Up to the end of the 1990s, the gain from the stimulation of growth by this series of moderate pay agreements may have outweighed the negative aspects. However, by 2000, tax had been reduced to as low a level as the economy could safely afford.
Unfortunately, throughout the first half of the last decade, the Government persisted with irresponsible reductions in income tax. By 2008, we had reached a point where – as shown in this column on November 7th last – one-half of our working population were paying no income tax whatever, with over half of the remainder paying only a fraction – between one-quarter and one-half – of the level of taxation that is paid on equivalent incomes in the rest of western Europe and in the United States.

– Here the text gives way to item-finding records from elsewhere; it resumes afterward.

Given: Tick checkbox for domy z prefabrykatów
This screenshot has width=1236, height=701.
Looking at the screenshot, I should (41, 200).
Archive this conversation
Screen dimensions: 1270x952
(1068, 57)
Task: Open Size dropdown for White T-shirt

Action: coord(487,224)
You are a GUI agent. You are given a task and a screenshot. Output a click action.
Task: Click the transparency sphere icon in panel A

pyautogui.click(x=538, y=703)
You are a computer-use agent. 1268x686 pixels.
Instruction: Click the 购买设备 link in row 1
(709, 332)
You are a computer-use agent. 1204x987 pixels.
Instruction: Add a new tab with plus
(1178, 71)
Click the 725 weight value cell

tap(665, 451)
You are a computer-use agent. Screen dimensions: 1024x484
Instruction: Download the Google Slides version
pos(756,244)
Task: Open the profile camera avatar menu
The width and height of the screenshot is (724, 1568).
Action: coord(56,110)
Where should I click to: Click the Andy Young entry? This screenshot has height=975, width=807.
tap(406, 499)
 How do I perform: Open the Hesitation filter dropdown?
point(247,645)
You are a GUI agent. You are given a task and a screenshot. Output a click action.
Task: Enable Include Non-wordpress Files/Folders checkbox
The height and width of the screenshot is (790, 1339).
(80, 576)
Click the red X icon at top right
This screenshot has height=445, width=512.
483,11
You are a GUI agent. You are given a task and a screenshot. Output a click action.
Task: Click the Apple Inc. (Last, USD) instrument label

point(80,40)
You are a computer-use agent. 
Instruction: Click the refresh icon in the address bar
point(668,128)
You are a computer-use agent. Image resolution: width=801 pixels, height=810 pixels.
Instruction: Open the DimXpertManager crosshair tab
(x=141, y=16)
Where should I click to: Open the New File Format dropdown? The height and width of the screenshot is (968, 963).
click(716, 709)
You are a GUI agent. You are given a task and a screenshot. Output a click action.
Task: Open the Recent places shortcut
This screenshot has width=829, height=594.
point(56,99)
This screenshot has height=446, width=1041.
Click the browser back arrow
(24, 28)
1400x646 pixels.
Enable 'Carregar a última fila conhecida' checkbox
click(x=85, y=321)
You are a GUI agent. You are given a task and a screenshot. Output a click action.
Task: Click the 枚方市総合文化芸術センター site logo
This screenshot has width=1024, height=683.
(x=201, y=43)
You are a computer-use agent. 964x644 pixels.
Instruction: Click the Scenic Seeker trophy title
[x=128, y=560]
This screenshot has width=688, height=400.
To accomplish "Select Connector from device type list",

Consequently, our revenue from income tax is now about €4 billion short of what it would be if western European or US tax rates applied. After 2007, the bursting of the housing bubble cause the exceptional level of taxation derived from property transactions to disappear, with the result that our economy was in dire straits.
This was not due to high spending – which last year was slightly below the level predicted by the Government in late 2006 – but simply because of the collapse in State revenue, which in 2009 was almost €15 billion, or one-quarter, lower than the level forecast in late 2006. Recognising this reality, in last April’s budget the Government proposed that half the required fiscal adjustment in the current year should come from increased taxation – to restore at least a small part of the revenue loss.
The dramatic reversal of that decision by the Government four months later, through a decision that the whole of the gap in the 2010 budget instead be met by expenditure cuts, was never explained and understandably, was disconcerting for the unions.
Co-operation by the unions with a major fiscal adjustment would never have been easy to secure. But in the event this was made much more difficult not merely by the policy reversal of last August, but also by the absence of a united Government stance in the negotiations.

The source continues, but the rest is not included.